Will the recent positive trend continue leading up to its next earnings release, or is Perrigo due for a pullback? Before we dive into how investors and analysts have reacted as of late, let's take a quick look at its most recent earnings report in order to get a better handle on the important drivers.
Perrigo Q2 Earnings & Sales Miss Estimates
Perrigo reported second-quarter 2021 adjusted earnings of 50 cents per share, which missed the Zacks Consensus Estimate of 61 cents. Earnings decreased 15.3% year over year.
Net sales increased 3.4% year over year to $981 million but missed the Zacks Consensus Estimate of $1.02 billion. The year-over-year increase was driven by growth across most businesses and favorable currency movements, partially offset by weak cough/cold season amid the pandemic hurting OTC products. Organic net sales were up 0.5% year over year.
CSCA: Net sales of the segment in the second quarter of 2021 came in at $622 million, down 0.9% year-over-year. Sales decreased due to historically weak cough/cold season and lower year over year retail inventories partially offset by growth in OTC market and Skin & Personal Hygiene category, and new product sales.
Net sales at CSCA decreased 1.4%, organically.
CSCI: The segment reported net sales of $359 million, up 11.7% from the year-ago period. Sales were driven by new or recently acquired product sales and favorable currency movements, partially offset by historically weak cough/cold season and lower sales in Skincare & Personal Hygiene category. Divested businesses hurt sales by $14 million. Organic sales increased 4.3%.
2021 Guidance Intact
Despite weak second quarter results, Perrigo maintained its previous guidance for 2021 on the back of anticipated strong recovery in consumer demand in the second half.

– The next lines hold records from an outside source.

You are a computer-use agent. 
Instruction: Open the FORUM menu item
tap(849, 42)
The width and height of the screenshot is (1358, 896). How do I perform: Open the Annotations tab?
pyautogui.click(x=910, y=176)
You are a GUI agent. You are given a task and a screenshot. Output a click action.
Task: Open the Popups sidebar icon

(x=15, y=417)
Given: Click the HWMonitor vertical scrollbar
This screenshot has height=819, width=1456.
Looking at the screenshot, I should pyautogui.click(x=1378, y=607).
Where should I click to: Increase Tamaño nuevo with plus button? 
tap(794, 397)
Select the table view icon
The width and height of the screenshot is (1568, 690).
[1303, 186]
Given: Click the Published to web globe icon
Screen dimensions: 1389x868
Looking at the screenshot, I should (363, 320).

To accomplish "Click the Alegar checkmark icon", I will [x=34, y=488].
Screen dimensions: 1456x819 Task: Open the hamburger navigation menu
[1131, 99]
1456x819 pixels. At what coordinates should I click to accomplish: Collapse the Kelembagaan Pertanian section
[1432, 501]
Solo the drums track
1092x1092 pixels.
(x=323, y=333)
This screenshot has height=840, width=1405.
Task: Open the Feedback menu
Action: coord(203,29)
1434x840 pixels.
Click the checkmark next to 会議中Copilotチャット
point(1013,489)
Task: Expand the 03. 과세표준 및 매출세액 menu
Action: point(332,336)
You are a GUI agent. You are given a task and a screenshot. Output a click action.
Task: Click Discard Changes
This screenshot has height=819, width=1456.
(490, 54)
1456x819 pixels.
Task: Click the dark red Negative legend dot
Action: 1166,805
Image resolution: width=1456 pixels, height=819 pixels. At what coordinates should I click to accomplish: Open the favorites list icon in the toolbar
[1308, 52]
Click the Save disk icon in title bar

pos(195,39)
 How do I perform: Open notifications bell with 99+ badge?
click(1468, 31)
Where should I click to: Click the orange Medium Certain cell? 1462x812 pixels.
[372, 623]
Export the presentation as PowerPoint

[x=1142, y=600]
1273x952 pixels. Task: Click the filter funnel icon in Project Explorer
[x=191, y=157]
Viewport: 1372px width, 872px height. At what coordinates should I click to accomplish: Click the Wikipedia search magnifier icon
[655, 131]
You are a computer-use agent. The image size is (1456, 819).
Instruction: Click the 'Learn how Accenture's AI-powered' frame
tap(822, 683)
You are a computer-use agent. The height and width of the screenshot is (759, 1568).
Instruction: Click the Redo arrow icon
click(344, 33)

The company expects to deliver organic net sales growth of 3% in 2021. It expects adjusted earnings to increase approximately 7% and be in the range of $2.50 to $2.70. However, it now expects its earnings to be toward the lower end of the range due to rising input costs.
How Have Estimates Been Moving Since Then?
In the past month, investors have witnessed a downward trend in fresh estimates.
Currently, Perrigo has a subpar Growth Score of D, though it is lagging a bit on the Momentum Score front with an F. However, the stock was allocated a grade of A on the value side, putting it in the top quintile for this investment strategy.
Overall, the stock has an aggregate VGM Score of C. If you aren't focused on one strategy, this score is the one you should be interested in.
Estimates have been broadly trending downward for the stock, and the magnitude of these revisions indicates a downward shift. It's no surprise Perrigo has a Zacks Rank #4 (Sell). We expect a below average return from the stock in the next few months.